- By Alexandra Bassingham and Ali Vowles
- bbc news
Three friends are preparing to ride the entire route of the 2023 Tour de France to raise money for charity.
Ben Cannell, 34, Sean Belgium, 32, and Rory Mansfield, 35, from Bristol, will start biking on July 11, aiming to arrive in Paris on August 2.
They hope to match the time frame achieved by professional cyclists in the famous road race, which begins 10 days earlier on July 1.
They are supporting PROPS, which helps adults with learning disabilities.
Mr Cannell said his training will build strength and stamina, but it will also be about “getting your body used to being stuck in that position on the bike.”
“You have to do as much (prep) as you can. But we love it so it’s okay,” he said.

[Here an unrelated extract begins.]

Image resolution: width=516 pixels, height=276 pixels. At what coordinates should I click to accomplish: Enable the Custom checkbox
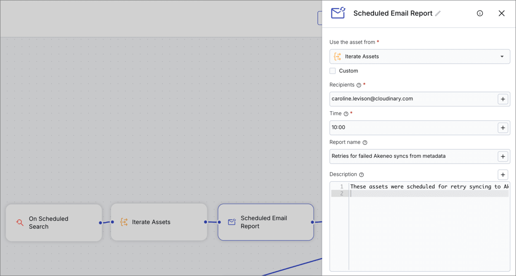click(x=332, y=71)
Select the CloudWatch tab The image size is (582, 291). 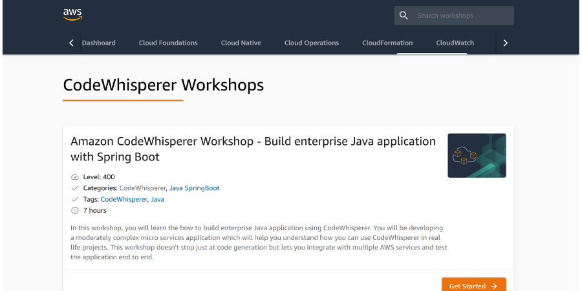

He said they are riding “as much as possible, whether it’s commuting or evening or weekend rides” in addition to their day jobs.
Mansfield calls the tour “the most challenging cycling event that happens every year.”
“This year the pro race is 3,404 km (2,115 miles) and there is 55,000 meters of vertical elevation (180,446 feet) on the route,” he said.
Unlike the official race, in which the riders are driven to the next stage of the race every day, the trio is completing the challenge without support, so they will also have to ride their bikes between stages.
It means they will be riding 200 km (124 miles) each day with nearly 3,000 m (9,842 ft) of climbing.
Konna Beeson of PROPS said it was “incredible” to have their support.
“We hope to build a much bigger cafe on Fishponds Road this year, which is where all the donations the boys are raising will go,” he said.
The men begin their journey on July 9 when they travel to Bilbao, Spain.